« Dépasser la forme parti »

Comme au lendemain du premier tour des élections, nous avons demandé à François Delapierre (9984) (Parti de gauche) et à Patrick Farbiaz** (Verts) d’analyser les résultats des régionales et de tracer quelques pistes pour l’avenir.

Denis Sieffert  • 25 mars 2010 abonné·es

Politis : Quel bilan général tirez-vous des élections régionales ?

Patrick Farbiaz : Un sentiment ambigu. Si la claque sans appel reçue par la droite ne peut que nous réjouir, la victoire de la gauche et des écologistes doit être relativisée par la désespérance des milieux populaires. La crise globale, la gouvernance de Sarkozy, le démantèlement du modèale social, le débat xénophobe sur l’identité nationale se traduisent non par un vote d’adhésion à une alternative, mais par une série de refus : abstention massive et structurelle, recours au vote Front national (FN), refuge dans le vote utile socialiste. La réintroduction du FN comme force politique majeure est d’autant plus dangereuse que sa nouvelle dirigeante peut être tentée à terme par une coalition « à l’autrichienne » avec l’UMP. D’un autre côté, la confirmation de l’émergence d’Europe Écologie (EE) comme force politique incontournable, le renforcement, même limité, du Front de gauche et la fragilisation des partis qui misent sur leur isolationnisme (MoDem et NPA) et leur extériorité au rassemblement majoritaire de la gauche et des écologistes sont autant de bonnes nouvelles. Le rééquilibrage de la gauche est en train de se produire.

Quelles conséquences aura ce scrutin sur le paysage politique ?

La nécessité pour les trois pôles de rassemblement de la gauche, la social-démocratie, le Front de gauche et Europe Écologie, de construire un rassemblement tenant compte des identités et des aspirations de chacune de ses composantes. La négociation qui a eu lieu dans l’entre-deux tours ne peut se réduire à un simple marchandage mais a exprimé le nouveau rapport de forces entre le Parti socialiste et des mouvements décidés à ne plus être des supplétifs ou à jouer les sous-traitants. Cela a été confirmé dans le Limousin comme en Bretagne, où le Front de gauche et Europe Écologie, refusant l’hégémonisme du Parti socialiste, sont sortis renforcés de l’épreuve de force imposée par des barons régionaux du PS.

(Entrées pour repérer des mots et des éléments)
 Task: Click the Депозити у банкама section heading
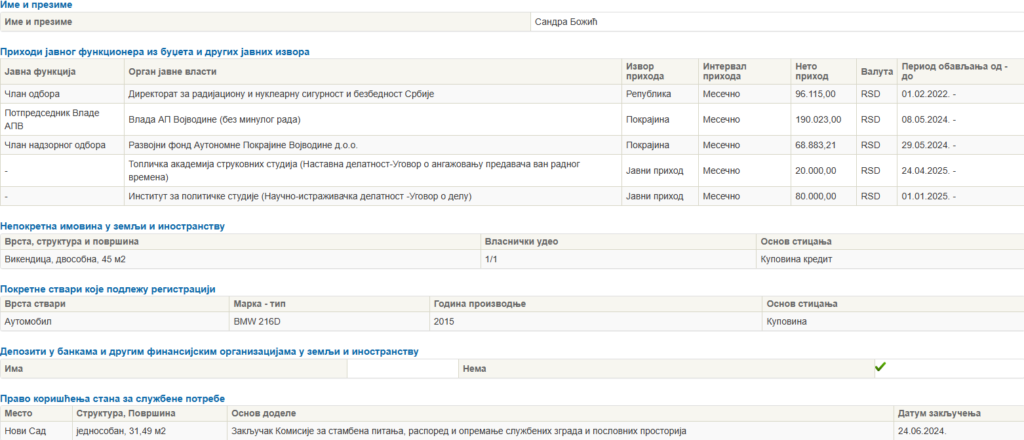[x=209, y=352]
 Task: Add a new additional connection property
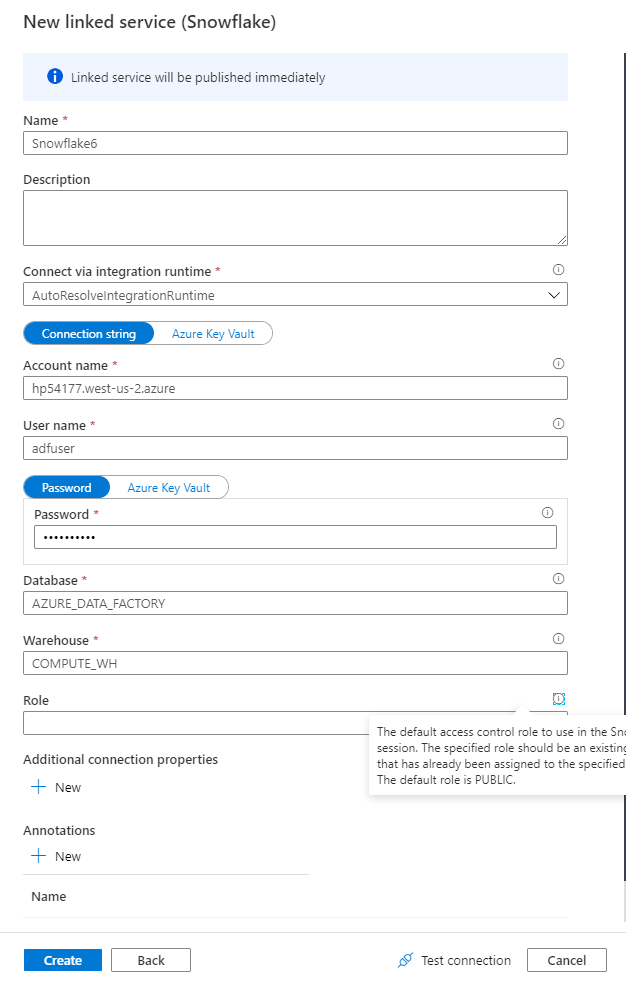[57, 787]
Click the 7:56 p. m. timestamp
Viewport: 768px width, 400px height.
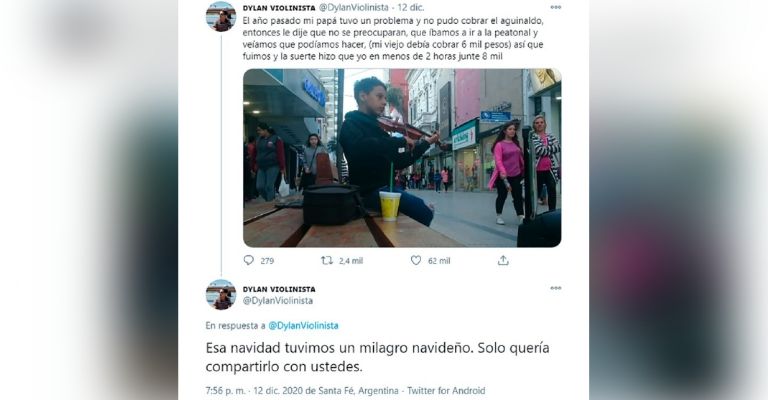[226, 391]
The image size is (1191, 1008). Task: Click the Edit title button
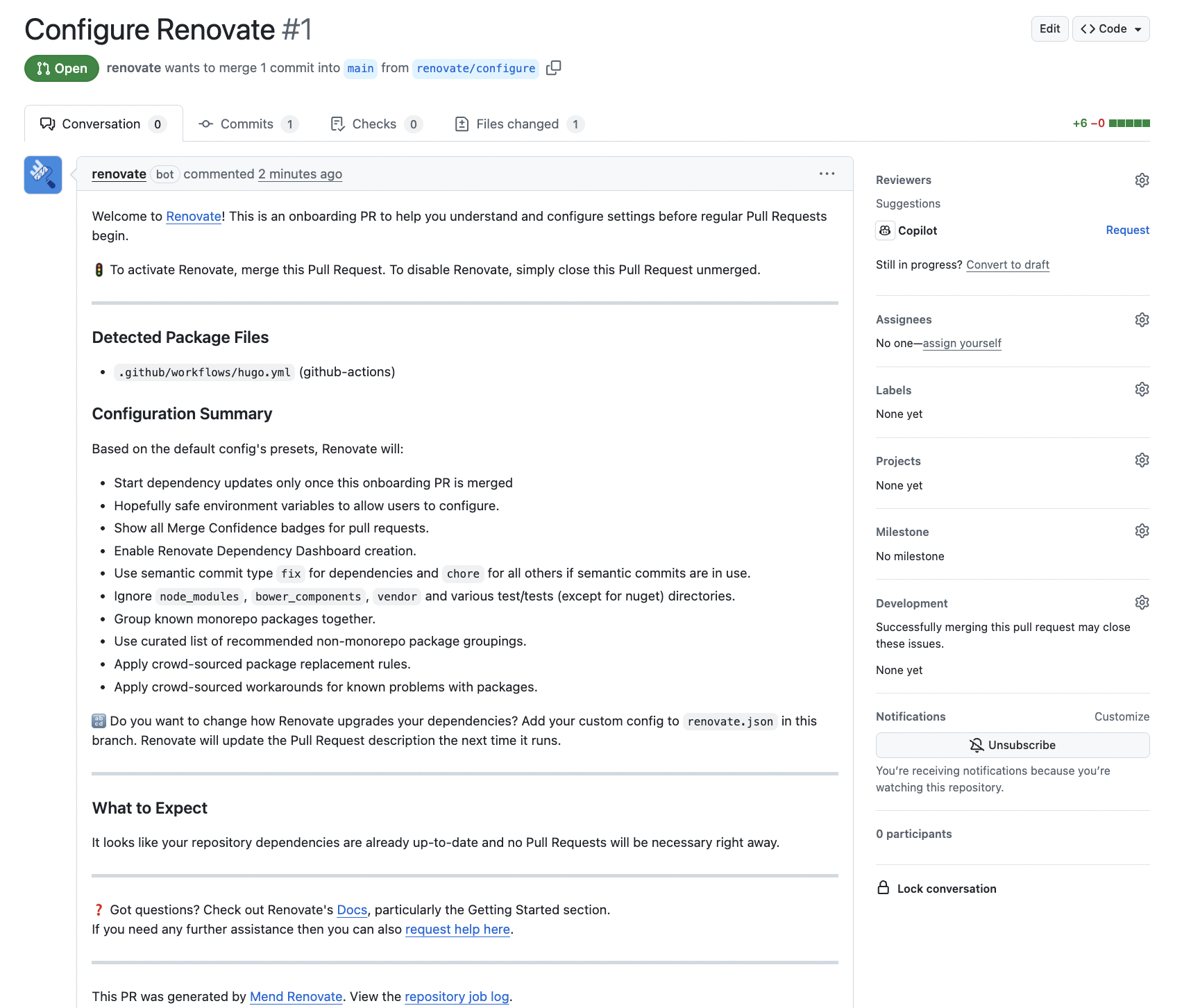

(Exercices proposés)
• 1. Selon l'entretien sur les élections régionales, dans quelles régions le Front de gauche et Europe Écologie sont-ils sortis renforcés de l'épreuve de force imposée par des barons régionaux du PS ?
• 2. Reproduisez fidèlement le passage de l'entretien sur les élections régionales qui s'ouvre sur les mots « Comme au lendemain » et se clôt sur « des élections régionales ? ».
• 3. Rédigez la suite de l'entretien sur les élections régionales, à partir de sa dernière phrase.

(Corrigé)
• 1. Dans le Limousin et en Bretagne.

• 2.
Comme au lendemain du premier tour des élections, nous avons demandé à François Delapierre (9984) (Parti de gauche) et à Patrick Farbiaz** (Verts) d’analyser les résultats des régionales et de tracer quelques pistes pour l’avenir.

Denis Sieffert  • 25 mars 2010 abonné·es

Politis : Quel bilan général tirez-vous des élections régionales ?

• 3.
C’était la deuxième fois que les Verts se présentaient sous l’étiquette Europe Écologie. Souhaitez-vous la pérennité de ce rassemblement, et selon quelles modalités ?

La pérennité du rassemblement d’EE est une nécessité. Les Verts, sa principale composante, doivent prendre la décision historique de s’autodépasser dans les mois qui viennent. Nous devons répondre à un triple défi : celui du type d’organisation à construire, du projet et du programme, et de l’orientation stratégique pour les élections de 2012.
Le premier ne peut pas se traduire par un « NPE » à l’image du NPA, qui déboucherait sur la dissolution des Verts réimportant leur logiciel organisationnel et ses défauts dans le nouveau mouvement. Nous devons débattre avec tous les signataires d’Europe Écologie, dont les Verts, d’un mouvement à caractère fédératif intégrant des strates politiques et générationnelles aux parcours différents. Ce n’est pas évident, et le danger d’un repli sur soi des Verts ou d’une implosion sera présent durant ce processus. Mais nous sommes contraints par notre électorat à le faire, et cette pression est une bonne chose. Elle nous oblige à rester unis si nous ne voulons pas dilapider le capital acquis lors des échéances européennes et régionales. La tension entre les différentes composantes d’Europe Écologie permet un vrai dialogue et ne se résume pas à des batailles d’ego. Les questions posées par Cohn-Bendit dans son Appel du 22 mars sont justes [^2]. Dépasser la forme parti est nécessaire pour passer d’une monoculture électorale à une polyculture où le mouvement joue à la fois un rôle d’éducation populaire, de formation des cadres, de réflexion, d’innovation sociale et de campagnes militantes. Un tel mouvement doit être un espace de débat avec la société civile.
La condition de sa réussite passe par la définition d’un projet écologiste fort qui marque sa différence avec le libéralisme, le productivisme, qui repose sur la conquête des biens communs, la relocalisation de l’économie, la mise en cause du modèle de développement capitaliste de production et de consommation, bref un programme qui soit le contraire d’un « néocentrisme chamallow » et qui acte la convergence entre l’écologie politique et l’altermondialisme.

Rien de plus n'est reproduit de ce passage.